TAREFA ATRIBUÍDA 1: Nos registos, altera as linhas que começam na que contém "Image resolution: width=1919" e terminam depois da que contém "center [360, 286].", pondo "px" no lugar de "pixels" e deixando tudo o resto igual.

2. Perante a ausência de indicação do teor da interpretação normativa cuja constitucionalidade pretendia ver apreciada, a Relatora proferiu despacho, em 07 de Julho de 2011 (fls. 107), através do qual convidou o recorrente, nos termos do artigo 75º-A, n.º 6, da LTC, a aperfeiçoar o requerimento de interposição de recurso.
No seguimento desse convite, o recorrente viria a esclarecer que pretendia que fosse apreciada a constitucionalidade de uma interpretação extraída do artigo 40º, alínea c), do CPP, segundo a qual “o impedimento apenas existe na fase rescisória, não se estendendo à fase rescidente”, por entender que aquela não respeita “a Constituição, concretamente o artigo 32º/nºs. 1, 4 e 5, na medida em que se entende que diminui garantias de defesa de um arguido” (fls. 111).
Cumpre apreciar e decidir.
II – FUNDAMENTAÇÃO
3. Mesmo tendo o recurso sido admitido por despacho do tribunal “a quo” (cfr. fls. 95) com fundamento no n.º 1 do artigo 76º da LTC, essa decisão não vincula o Tribunal Constitucional, conforme resulta do n.º 3 do mesmo preceito legal, pelo que se deve começar por apreciar se estão preenchidos todos os pressupostos de admissibilidade do recurso previstos nos artigos 75º-A e 76º, nº 2, da LTC.
Se o Relator verificar que algum, ou alguns deles, não foram preenchidos, pode proferir decisão sumária de não conhecimento, conforme resulta do n.º 1 do artigo 78º-A da LTC.
4. Na medida em que o Tribunal Constitucional apenas funciona como tribunal de recurso, não lhe é permitido conhecer da inconstitucionalidade de normas (ou interpretações normativas) que não tenham sido efectivamente aplicadas pelos tribunais recorridos (cfr. artigo 79º-C da LTC).
Cabe, portanto, aos recorrentes delinear o objecto do recurso de modo que a interpretação normativa cuja constitucionalidade pretendem ver apreciada corresponda, integral e fidedignamente, à que foi efectivamente aplicada pela decisão alvo de recurso. Sucede, porém, que, nos presentes autos, a interpretação normativa que o recorrente fixou como objecto do recurso não corresponde, precisamente, à adoptada pela decisão recorrida.

INFORMAÇÃO APRESENTADA:
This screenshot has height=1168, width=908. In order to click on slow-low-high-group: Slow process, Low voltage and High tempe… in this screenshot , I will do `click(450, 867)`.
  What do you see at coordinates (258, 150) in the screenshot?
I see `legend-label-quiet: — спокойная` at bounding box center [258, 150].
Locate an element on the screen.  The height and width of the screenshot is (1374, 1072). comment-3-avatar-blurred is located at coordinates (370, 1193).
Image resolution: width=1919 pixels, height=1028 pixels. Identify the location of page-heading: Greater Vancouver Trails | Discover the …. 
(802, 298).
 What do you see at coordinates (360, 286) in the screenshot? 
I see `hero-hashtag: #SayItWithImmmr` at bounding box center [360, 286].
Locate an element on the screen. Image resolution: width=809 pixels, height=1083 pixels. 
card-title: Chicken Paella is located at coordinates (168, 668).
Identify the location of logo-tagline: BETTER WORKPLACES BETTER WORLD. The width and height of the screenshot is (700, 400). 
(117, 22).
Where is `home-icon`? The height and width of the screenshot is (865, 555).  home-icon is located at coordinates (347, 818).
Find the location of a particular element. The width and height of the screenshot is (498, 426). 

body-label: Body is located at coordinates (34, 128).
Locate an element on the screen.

TAREFA ATRIBUÍDA 2: Traduz para inglês esta frase do texto sobre o recurso para o Tribunal Constitucional: "Na medida em que o Tribunal Constitucional apenas funciona como tribunal de recurso, não lhe é permitido conhecer da inconstitucionalidade de normas (ou interpretações normativas) que não tenham sido efectivamente aplicadas pelos tribunais recorridos (cfr. artigo 79º-C da LTC)."

RESPOSTA ESCRITA 1:
Image resolution: width=1919 px, height=1028 px. Identify the location of page-heading: Greater Vancouver Trails | Discover the …. 
(802, 298).
 What do you see at coordinates (360, 286) in the screenshot? 
I see `hero-hashtag: #SayItWithImmmr` at bounding box center [360, 286].

RESPOSTA ESCRITA 2: Insofar as the Constitutional Court functions only as a court of appeal, it is not permitted to rule on the unconstitutionality of rules (or normative interpretations) that have not actually been applied by the courts whose decisions are under appeal (cf. Article 79-C of the LTC).